Body art has helped people to honour those who died and to reclaim what happened, two years after the November 2015 Paris attacks

November 05, 2017 10:16 pm | Updated 10:29 pm IST - Paris

 (From top -L) Ludmila Profit, 24, David Fritz Goeppinger, 25, Stephanie Zarev, 44, and Laura Leveque, 32.

(From top -L) Ludmila Profit, 24, David Fritz Goeppinger, 25, Stephanie Zarev, 44, and Laura Leveque, 32.

Laura Leveque can never forget the night of November 13, 2015, when gunmen attacked Paris. As she lay “buried” under the dead and dying at the Bataclan concert hall, Ms. Leveque said she “carried 130 corpses” on her shoulders.

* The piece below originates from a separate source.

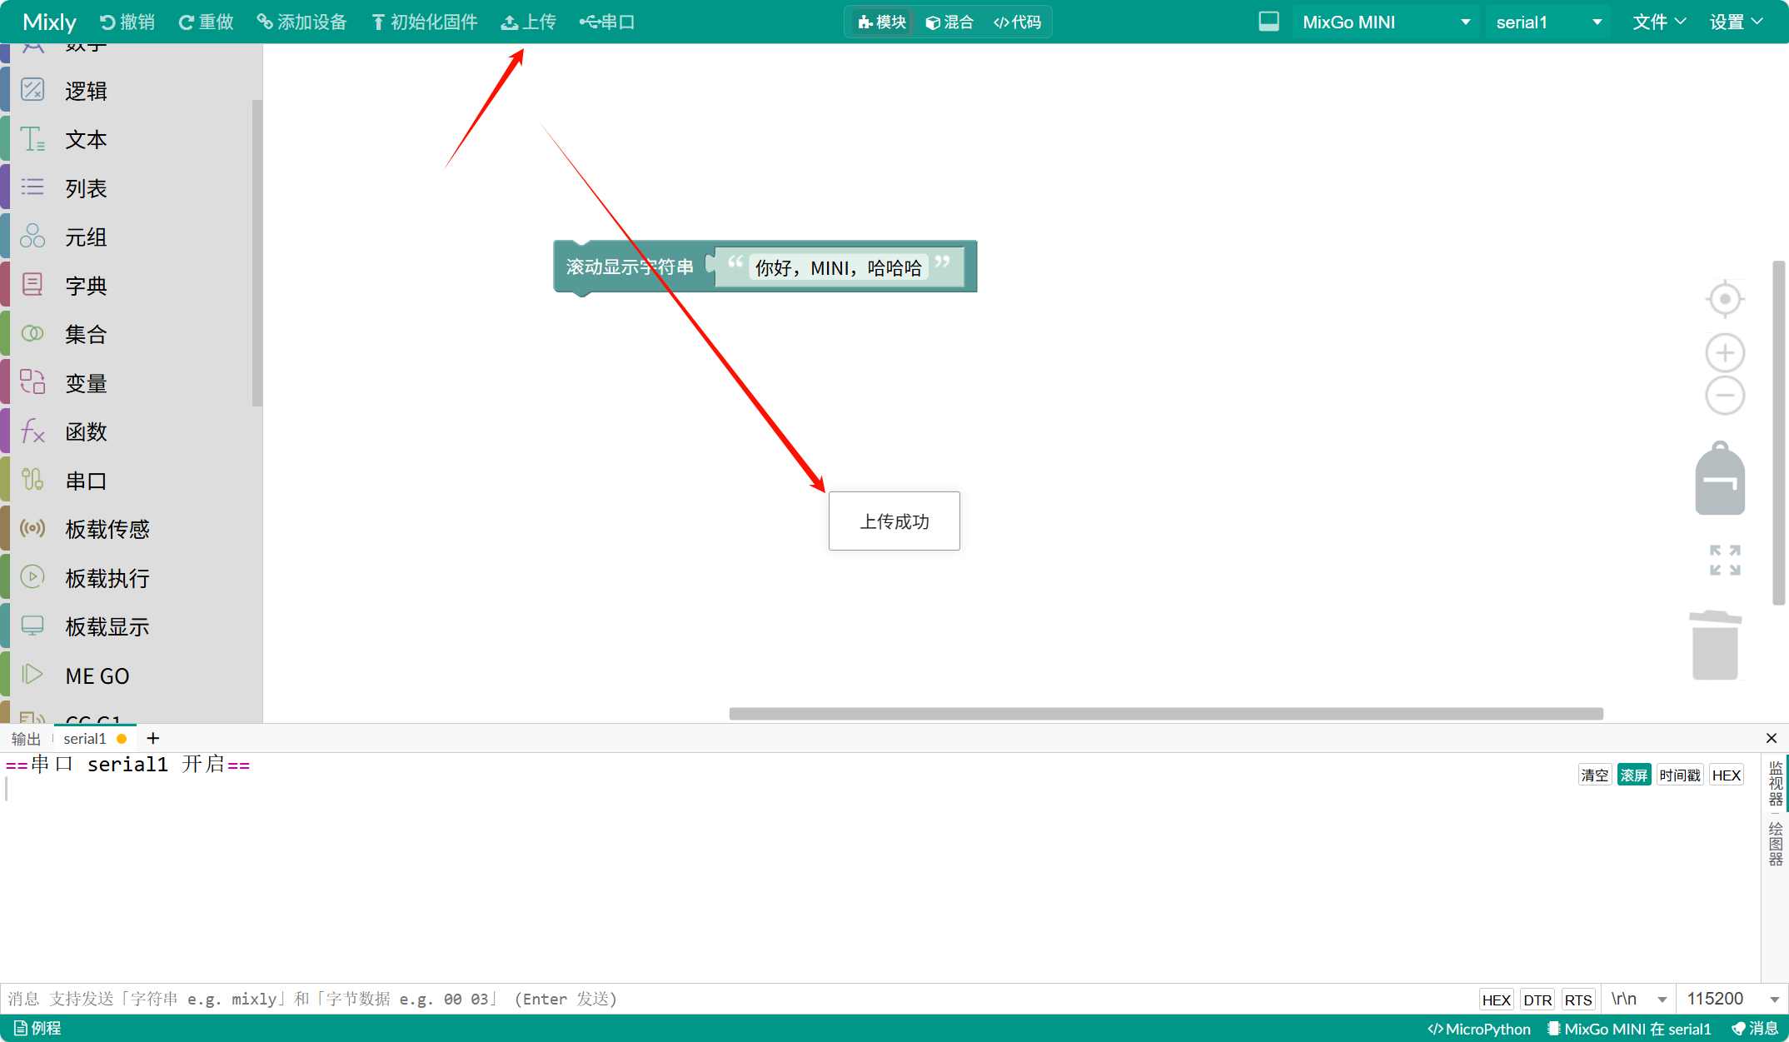Expand the serial1 port dropdown
This screenshot has height=1042, width=1789.
click(1548, 22)
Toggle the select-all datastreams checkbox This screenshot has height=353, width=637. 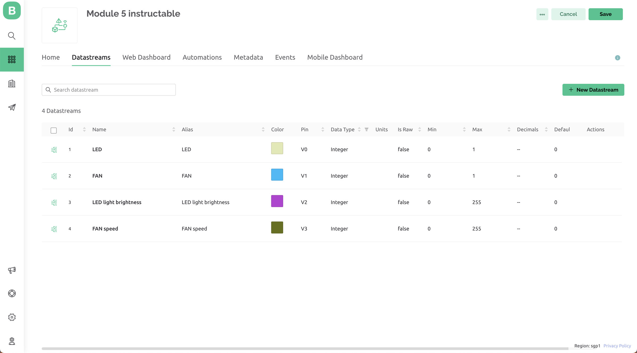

“So I may as well mark it,” she said.

Like dozens of other survivors of the attacks, Ms. Leveque got herself tattooed.

“I was soaked in blood and flesh. The dead seeped into me,” she said.

But tattoos have helped the 32-year-old — who says that even two years after the attack she still feels “in limbo” — to get her “body back and transform the horror into something beautiful.”

Now Ms. Leveque carries a raven on her shoulder surrounded by smaller tattoos of an eclipse, a snake biting its own tail to symbolise the “cycle or life”, and “flowers growing on a battlefield”.

Three months after she survived the slaughter, Nahomy Beuchet had the date of the attack and “Peace, Love, Death Metal” tattooed on the inside of her arm. That’s the title of an album by Eagles of Death Metal, the Californian band who were onstage at the Bataclan when the gunmen burst in and began the massacre of 90 people. For the 21-year-old, for whom time is now “a little abstract”, the tattoo is “a historical anchor”.

“This is my scar,” says Manon Hautecoeur of her lion tattoo and the motto of Paris — “Fluctuat nec mergitur” (Battered but not sunk) — which became a defiant slogan after the attacks.

Psychological hurt

“When you are ‘only’ psychologically hurt you feel you are not a victim because you were not physically injured,” said the young woman, who was close to the Petit Cambodge restaurant when it was sprayed with bullets in one of the drive-by attacks by jihadists that night that claimed an additional 39 lives.

David Fritz Goeppinger, who survived the Bataclan, said he feels the same way.

“I didn’t have a wound. I needed something,” the 25-year-old said of his tattoo of the date in Roman numerals.

Alexandra, a survivor who preferred to give only her first name, was shot in the elbow at the Carillon bar opposite the Petit Cambodge. She had “Fluctuat nec mergitur” tattooed as close as she could to the wound. Ruben, another survivor who spent six months in hospital, also had the motto tattooed on his arm. “Without having a big sign saying, ‘I was at the Bataclan’, I wanted to mark it,” he said. Some who lost family members have also gone under the needle.

“Being tattooed is a way of getting yourself a new skin, metamorphosing,” said David le Breton, a sociologist who specialises in body art. It allows people “to reclaim what happened, to honour those who died and the emotional impact of having passed so close to death”. Often the tattoos also mark “inner scars”, he added.